サムライインキュベートCEO榊原健太郎さんが自身の歩みと起業の現実について熱く語った1冊です。本書を読むまでは、榊原さんのことは長い名前だなぁというレベルの知識、印象しかなかったのですが、ドでかい夢を持って起業家を支援している人だったんですね。

本書には、いくつか刺激的なキーワードがあるので、このpostではそれをたどっていきメモにしていくことにします。早い段階で出てくる「起業には不条理の体験が不可欠」というのは、完全に賛成です。順風満帆な会社員生活を送っている人、または仕事の内容、ボリュームには不満を言いつつももらっている金額には満足している人は、何かアイデアがあっても起業という選択を取らないことが多いはずです。著者の言うとおり「耐性」と「突破力」は、うまくいってる人生では望んでもなかなか養えないものです。著者のこれまでの歩みも全く当初の期待通りというわけではありません。しかし、『「できるできない」でなく」「やるかやらないか」で人生は決まる』と自身が言うように、大きな夢を持ってその実現に向けがむしゃらに突破していくことで、多くの人が助けてくれるのでしょう。

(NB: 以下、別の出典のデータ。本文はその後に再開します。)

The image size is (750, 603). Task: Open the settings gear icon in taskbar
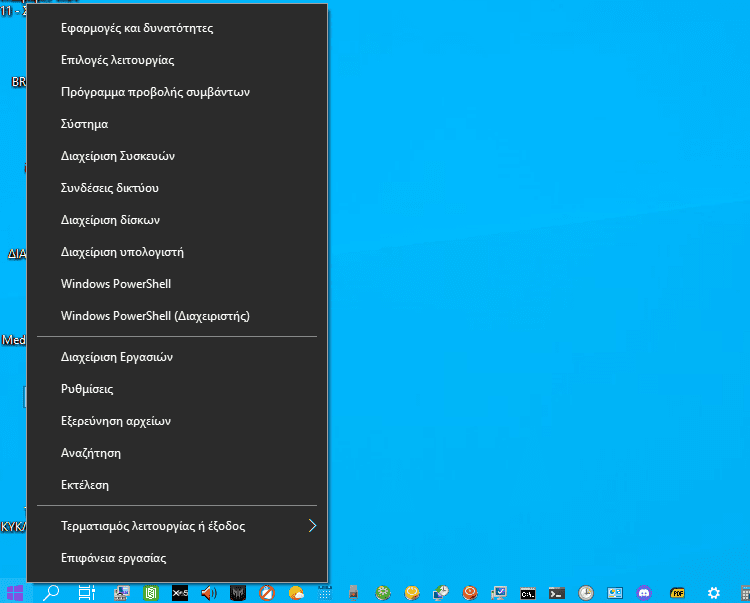coord(713,592)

第5章「日本版エコシステムができた」で紹介されている起業家同士のネットワークや起業家を支援する仕組みの存在は本書で初めて知りました。この数年で(IT関連についていえば)起業を取り巻く環境が大きく変化していることがよく分かりました。確かに以前と比較すると起業にお金がかからなくなってはいるのでしょうが、ITを使うならエンジニアは必要なわけで自身でWebサービスなどを作ることができなければ人を雇うか外注をしなければなりません。実際には、サービスを開始して売上が立つようになるまでエンジニアを雇うのはかなりのコストがかかるのでしょうから、それを考えるとオフィスやサーバー、通信費などのコストが下がっても全体に与える影響はさほど大きくないように思います。

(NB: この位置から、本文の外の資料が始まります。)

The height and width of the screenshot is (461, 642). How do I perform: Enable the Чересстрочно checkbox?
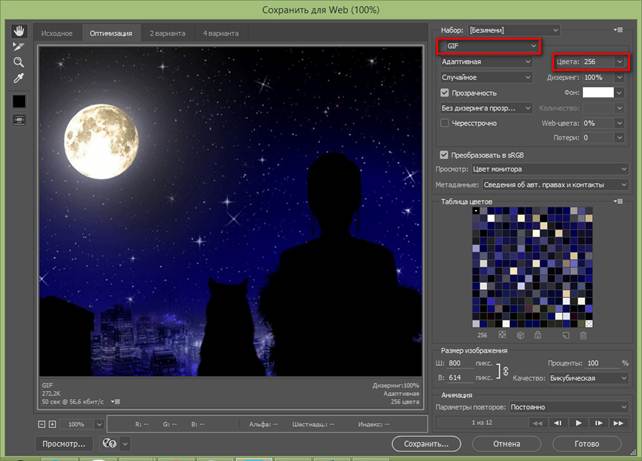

また、ちょっとガッカリだったのが6章で例示されている「100の事業アイデア」で、多くは事業アイデアというよりは「こういうサービスがあったらいいのに」という大雑把なイメージでした。もう少し具体的なものを期待していた僕は、一方で「あぁ、オンリーワンでなくても、まずはこういう一般的なものでいいんだ」という安心も感じました。

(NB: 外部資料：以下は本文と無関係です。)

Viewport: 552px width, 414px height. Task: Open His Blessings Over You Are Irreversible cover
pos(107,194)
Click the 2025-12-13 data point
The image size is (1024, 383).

アイデアを考える際の基準として「5年後にどうなっているか」を考えるのは特にITでは大事でしょう。第7章では起業家のアイデアを検証、ブラッシュアップさせる際の手法が紹介されています。それらは

  1. PEST分析
  2. 5F分析
  3. 3C分析
  4. ミッション・ビジョン
  5. ポジショニング
  6. 4P
  7. オペレーション

です。オペレーションが最後になっていますが、非常に重視されているとともに、単独でするよりインキュベーションを利用するメリットが大きい部分といえます。人数の少ないベンチャーでKPI(Key Performance Indicator)をしっかり決めてその数字を上げていくことに注力しないと残念な努力になりかねないというのは、自分自身も改めて考えなおさなければならないと感じた点でした。

この本は(悪い意味ではなく)理論、理屈よりも、一気に読んで著者の熱を感じ、その熱が冷めないうちに行動することで価値が生まれるように思います。なので、読んでいる時は一気読みに近い勢いだったのに改めてメモにまとめてみると、あまりポイントとして残しておく部分はないなぁという気がしました。とは言え、起業を考えたときには自身をインスパイアしてくれる本として再読したいと思います。